- _What to do_
An exact copy of the entries below is the expected answer.

- _Available data_

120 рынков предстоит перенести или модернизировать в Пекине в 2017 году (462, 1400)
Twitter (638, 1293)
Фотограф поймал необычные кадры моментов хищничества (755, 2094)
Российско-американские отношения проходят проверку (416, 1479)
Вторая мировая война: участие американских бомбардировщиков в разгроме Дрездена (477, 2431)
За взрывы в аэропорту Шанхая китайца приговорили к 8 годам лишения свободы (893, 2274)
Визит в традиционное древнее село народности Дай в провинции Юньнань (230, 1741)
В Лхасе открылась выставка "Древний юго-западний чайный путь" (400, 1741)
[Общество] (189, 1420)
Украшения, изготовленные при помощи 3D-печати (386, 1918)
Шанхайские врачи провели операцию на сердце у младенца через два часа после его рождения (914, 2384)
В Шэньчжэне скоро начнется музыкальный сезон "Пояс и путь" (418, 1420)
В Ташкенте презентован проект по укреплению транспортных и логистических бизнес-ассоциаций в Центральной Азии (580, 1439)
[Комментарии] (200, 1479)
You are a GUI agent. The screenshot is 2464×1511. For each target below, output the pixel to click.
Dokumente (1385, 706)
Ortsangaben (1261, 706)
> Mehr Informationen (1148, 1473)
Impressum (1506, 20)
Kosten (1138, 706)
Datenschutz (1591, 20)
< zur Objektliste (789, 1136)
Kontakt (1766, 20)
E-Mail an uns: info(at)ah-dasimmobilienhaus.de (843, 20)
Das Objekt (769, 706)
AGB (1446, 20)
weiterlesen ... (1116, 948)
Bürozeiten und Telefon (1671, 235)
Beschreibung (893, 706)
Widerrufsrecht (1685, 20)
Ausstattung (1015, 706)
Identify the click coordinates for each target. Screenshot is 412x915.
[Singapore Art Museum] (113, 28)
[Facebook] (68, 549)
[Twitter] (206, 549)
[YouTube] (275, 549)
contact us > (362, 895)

- _Written answer_
120 рынков предстоит перенести или модернизировать в Пекине в 2017 году (462, 1400)
Twitter (638, 1293)
Фотограф поймал необычные кадры моментов хищничества (755, 2094)
Российско-американские отношения проходят проверку (416, 1479)
Вторая мировая война: участие американских бомбардировщиков в разгроме Дрездена (477, 2431)
За взрывы в аэропорту Шанхая китайца приговорили к 8 годам лишения свободы (893, 2274)
Визит в традиционное древнее село народности Дай в провинции Юньнань (230, 1741)
В Лхасе открылась выставка "Древний юго-западний чайный путь" (400, 1741)
[Общество] (189, 1420)
Украшения, изготовленные при помощи 3D-печати (386, 1918)
Шанхайские врачи провели операцию на сердце у младенца через два часа после его рождения (914, 2384)
В Шэньчжэне скоро начнется музыкальный сезон "Пояс и путь" (418, 1420)
В Ташкенте презентован проект по укреплению транспортных и логистических бизнес-ассоциаций в Центральной Азии (580, 1439)
[Комментарии] (200, 1479)
You are a GUI agent. The screenshot is 2464×1511. For each target below, output the pixel to click.
Dokumente (1385, 706)
Ortsangaben (1261, 706)
> Mehr Informationen (1148, 1473)
Impressum (1506, 20)
Kosten (1138, 706)
Datenschutz (1591, 20)
< zur Objektliste (789, 1136)
Kontakt (1766, 20)
E-Mail an uns: info(at)ah-dasimmobilienhaus.de (843, 20)
Das Objekt (769, 706)
AGB (1446, 20)
weiterlesen ... (1116, 948)
Bürozeiten und Telefon (1671, 235)
Beschreibung (893, 706)
Widerrufsrecht (1685, 20)
Ausstattung (1015, 706)
Identify the click coordinates for each target. Screenshot is 412x915.
[Singapore Art Museum] (113, 28)
[Facebook] (68, 549)
[Twitter] (206, 549)
[YouTube] (275, 549)
contact us > (362, 895)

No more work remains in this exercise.